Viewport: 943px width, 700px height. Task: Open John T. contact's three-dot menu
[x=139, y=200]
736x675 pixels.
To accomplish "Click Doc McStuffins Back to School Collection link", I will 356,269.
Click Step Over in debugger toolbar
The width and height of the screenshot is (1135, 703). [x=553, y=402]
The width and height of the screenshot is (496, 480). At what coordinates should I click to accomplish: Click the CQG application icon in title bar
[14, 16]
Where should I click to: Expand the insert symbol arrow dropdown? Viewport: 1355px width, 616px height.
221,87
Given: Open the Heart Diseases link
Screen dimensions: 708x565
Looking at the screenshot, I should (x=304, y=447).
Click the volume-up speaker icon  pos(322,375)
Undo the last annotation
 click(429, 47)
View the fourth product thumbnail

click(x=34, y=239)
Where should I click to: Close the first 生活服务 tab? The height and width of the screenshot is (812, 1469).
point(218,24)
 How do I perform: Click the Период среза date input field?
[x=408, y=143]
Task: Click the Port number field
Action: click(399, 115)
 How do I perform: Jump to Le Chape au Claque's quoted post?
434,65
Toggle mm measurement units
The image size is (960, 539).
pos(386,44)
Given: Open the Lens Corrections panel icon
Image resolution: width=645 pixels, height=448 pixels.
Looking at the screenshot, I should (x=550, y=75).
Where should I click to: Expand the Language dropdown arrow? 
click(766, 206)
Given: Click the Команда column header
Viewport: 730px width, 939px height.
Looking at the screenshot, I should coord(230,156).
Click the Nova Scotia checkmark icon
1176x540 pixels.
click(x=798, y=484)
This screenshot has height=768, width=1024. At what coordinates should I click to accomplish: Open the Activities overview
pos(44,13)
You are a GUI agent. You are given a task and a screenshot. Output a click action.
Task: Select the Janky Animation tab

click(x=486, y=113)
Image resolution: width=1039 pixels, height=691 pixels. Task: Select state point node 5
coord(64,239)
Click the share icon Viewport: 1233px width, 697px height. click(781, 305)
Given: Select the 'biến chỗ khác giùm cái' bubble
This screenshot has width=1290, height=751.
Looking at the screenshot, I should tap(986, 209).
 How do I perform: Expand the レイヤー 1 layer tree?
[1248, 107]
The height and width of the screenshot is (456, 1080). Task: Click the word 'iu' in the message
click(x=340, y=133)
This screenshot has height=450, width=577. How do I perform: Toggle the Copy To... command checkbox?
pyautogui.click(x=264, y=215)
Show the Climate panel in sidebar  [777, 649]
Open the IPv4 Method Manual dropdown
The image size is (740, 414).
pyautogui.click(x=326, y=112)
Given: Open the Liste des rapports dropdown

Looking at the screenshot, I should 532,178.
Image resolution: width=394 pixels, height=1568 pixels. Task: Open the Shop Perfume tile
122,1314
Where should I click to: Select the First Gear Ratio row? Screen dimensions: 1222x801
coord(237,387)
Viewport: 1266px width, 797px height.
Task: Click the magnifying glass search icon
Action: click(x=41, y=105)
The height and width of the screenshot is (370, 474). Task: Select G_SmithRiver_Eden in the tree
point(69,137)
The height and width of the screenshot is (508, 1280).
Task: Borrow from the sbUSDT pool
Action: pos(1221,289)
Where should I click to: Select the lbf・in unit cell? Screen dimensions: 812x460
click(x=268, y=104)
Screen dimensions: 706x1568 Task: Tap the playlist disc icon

Exercise details: Return only the part of the records above that opens with the line containing "Where should I click to: Expand the insert" and closes with the line containing "Click the volume-up", ends included.

Answer space:
Where should I click to: Expand the insert symbol arrow dropdown? Viewport: 1355px width, 616px height.
221,87
Given: Open the Heart Diseases link
Screen dimensions: 708x565
Looking at the screenshot, I should (x=304, y=447).
Click the volume-up speaker icon  pos(322,375)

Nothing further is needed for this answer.